>> Start Excerpted text
# Importing Required Libraries

In [1]:
import pandas as pd

# Load Dataset

In [2]:
data = pd.read_excel('global_superstore/Global Superstore.xls')

# Analyzing the Dataset

1. `loc` **and** `idxmin/idxmax`: Used to find the rows corresponding to minimum/maximum values.
2. `groupby`: Groups the data based on a column to calculate aggregate statistics (like sum, mean, etc.).
3. `nunique`: Counts the number of unique values in a column.
4. `value_counts`: Used to find the most frequent value in a column.
5. `to_dict`: Converts a pandas series or dataframe row to a dictionary for better readability.
6. **Chained methods**: Methods like `.sum()`, `.mean()`, or `.idxmax()` are applied on the grouped data to compute the required metrics.

1. ***Finding the City with Minimum Profit***

In [4]:
# 1. Find out which city is having minimum profit
# Using idxmin() to find the index of the row with the minimum profit, then extracting the city name from that row
min_profit_city = data.loc[data['Profit'].idxmin(), 'City']
print(f"1. City with minimum profit: {min_profit_city}")

1. City with minimum profit: Lancaster


* **Explanation**: Finds the row where `Profit` is minimum using `idxmin()` and retrieves the corresponding `City` value.

2. ***State with Maximum Profit***

In [5]:
# 2. Which state is having maximum profit
# Grouping data by 'State', summing the 'Profit' for each state, and identifying the state with the maximum profit
max_profit_state = data.groupby('State')['Profit'].sum().idxmax()
print(f"2. State with maximum profit: {max_profit_state}")

2. State with maximum profit: England


* **Explanation**: Groups data by `State`, sums up the profits, and identifies the state with the maximum profit.

3. ***Segment with Maximum Sales***

In [6]:
# 3. Which segment is having maximum sales
# Grouping data by 'Segment', summing the 'Sales' for each segment, and identifying the segment with the maximum sales
max_sales_segment = data.groupby('Segment')['Sales'].sum().idxmax()
print(f"3. Segment with maximum sales: {max_sales_segment}")

3. Segment with maximum sales: Consumer


* Explanation: Groups data by `Segment`, calculates total `Sales` for each, and retrieves the segment with the highest sales.
>> End Excerpted text
>> Start Information provided
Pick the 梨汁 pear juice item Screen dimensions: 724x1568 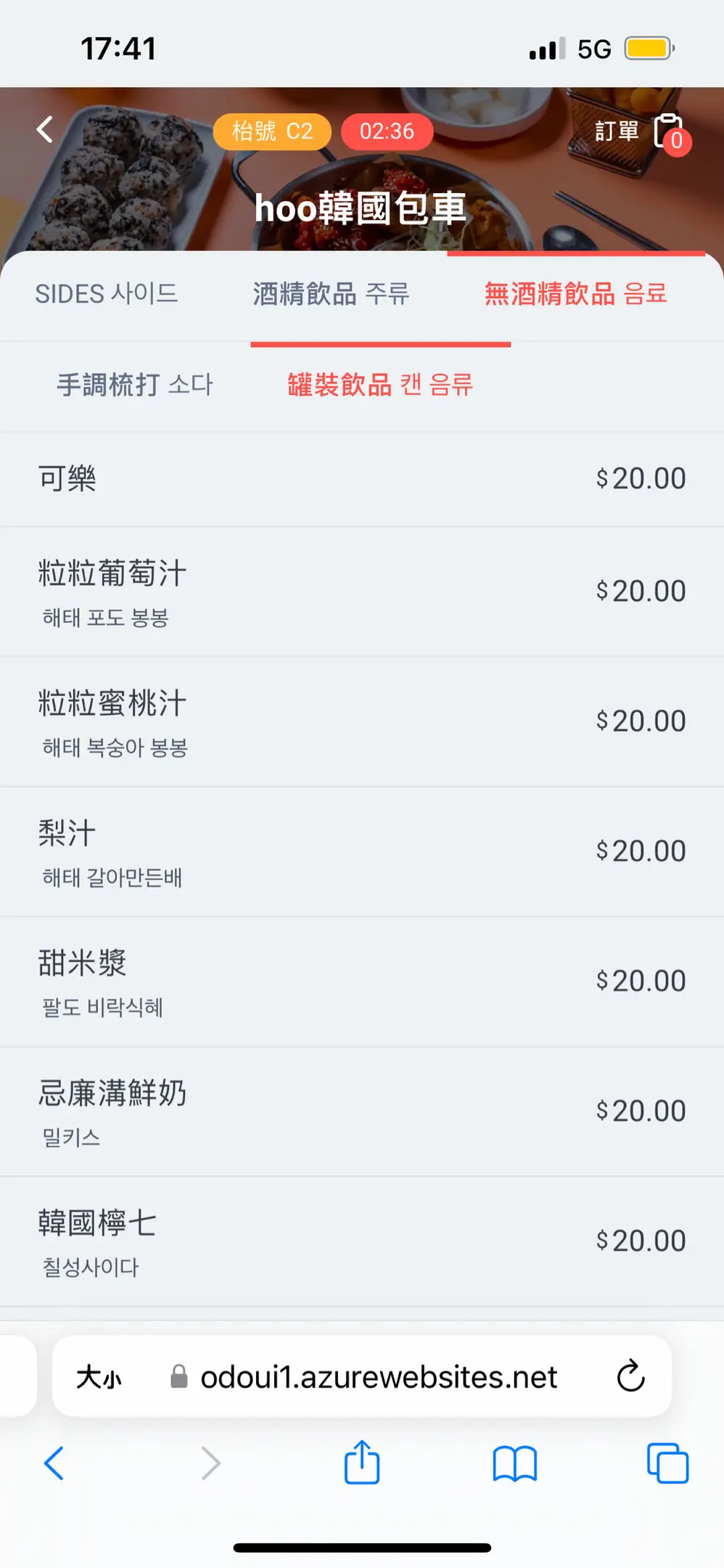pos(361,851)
>> End Information provided
>> Start Information provided
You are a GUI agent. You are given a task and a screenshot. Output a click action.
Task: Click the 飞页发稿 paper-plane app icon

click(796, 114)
>> End Information provided
Continue the notebook analyzing the Global Superstore dataset with pandas, beginning after its last explanation.

Response to the exercise =
4. ***Most Repetitive Customer***

In [7]:
# 4. Who is the most repetitive customer
# Using value_counts() to count the occurrences of each Customer ID and identifying the most frequent one
most_repetitive_customer = data['Customer ID'].value_counts().idxmax()
print(f"4. Most repetitive customer: {most_repetitive_customer}")

4. Most repetitive customer: PO-18850


* **Explanation**: Counts the occurrences of each customer ID and identifies the most frequent one.

5. ***Country with Minimum Shipping Cost***

In [8]:
# 5. Which country is having minimum shipping cost
# Grouping data by 'Country', summing 'Shipping Cost' for each country, and finding the one with the minimum value
min_shipping_cost_country = data.groupby('Country')['Shipping Cost'].sum().idxmin()
print(f"5. Country with minimum shipping cost: {min_shipping_cost_country}")

5. Country with minimum shipping cost: Eritrea


* **Explanation**: Groups data by `Country`, calculates total shipping costs, and identifies the country with the lowest value.

6. ***Segment with Minimum Shipping Cost***

In [9]:
# 6. Which segment is having maximum shipping cost
# Grouping data by 'Segment', summing 'Shipping Cost' for each segment, and identifying the one with the maximum value
max_shipping_cost_segment = data.groupby('Segment')['Shipping Cost'].sum().idxmax()
print(f"6. Segment with maximum shipping cost: {max_shipping_cost_segment}")

6. Segment with maximum shipping cost: Consumer


* **Explanation**: Groups data by `Segment`, calculates total shipping costs, and retrieves the segment with the maximum shipping cost.

7. ***Number of Distinct Categories***

In [10]:
# 7. How many distinct categories are we having?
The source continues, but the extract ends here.